#### INFORMATION SHOWN:
— BEGIN —
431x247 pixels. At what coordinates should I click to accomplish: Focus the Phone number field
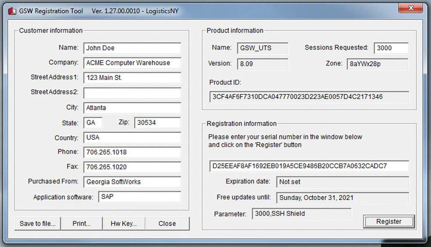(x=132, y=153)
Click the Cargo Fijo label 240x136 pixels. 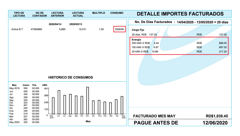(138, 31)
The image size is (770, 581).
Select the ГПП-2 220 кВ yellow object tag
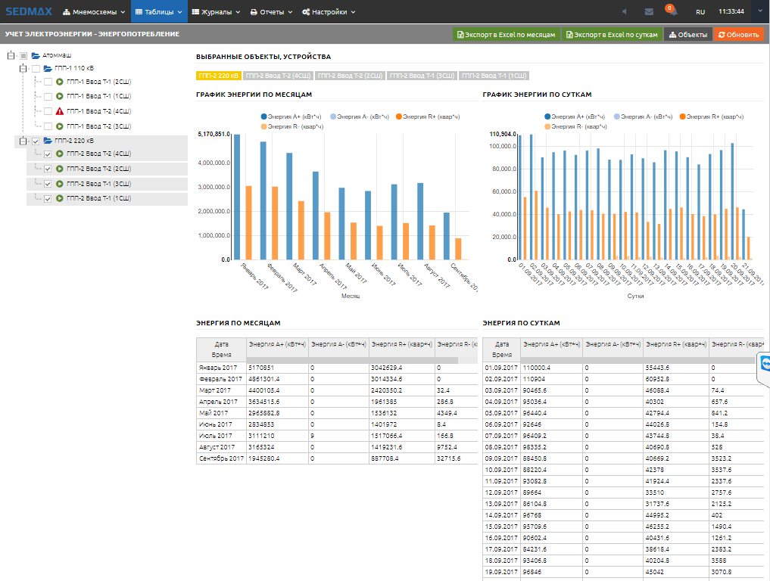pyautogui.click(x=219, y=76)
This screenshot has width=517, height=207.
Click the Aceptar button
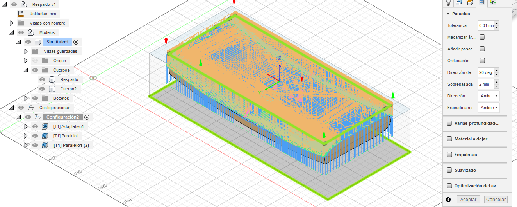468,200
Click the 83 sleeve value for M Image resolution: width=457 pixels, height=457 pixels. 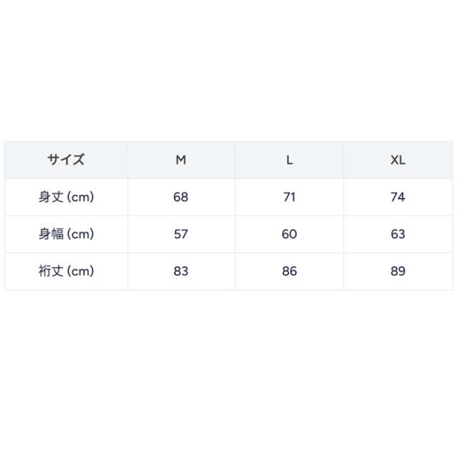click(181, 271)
— END —
— BEGIN —
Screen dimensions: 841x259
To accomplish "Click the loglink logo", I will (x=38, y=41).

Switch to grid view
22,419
— END —
#### DIRECTIVE:
Tally the lines of the material above that contain the string "accomplish" with case counted, and reply with the number only.

#### RESULT OF THE EXERCISE:
2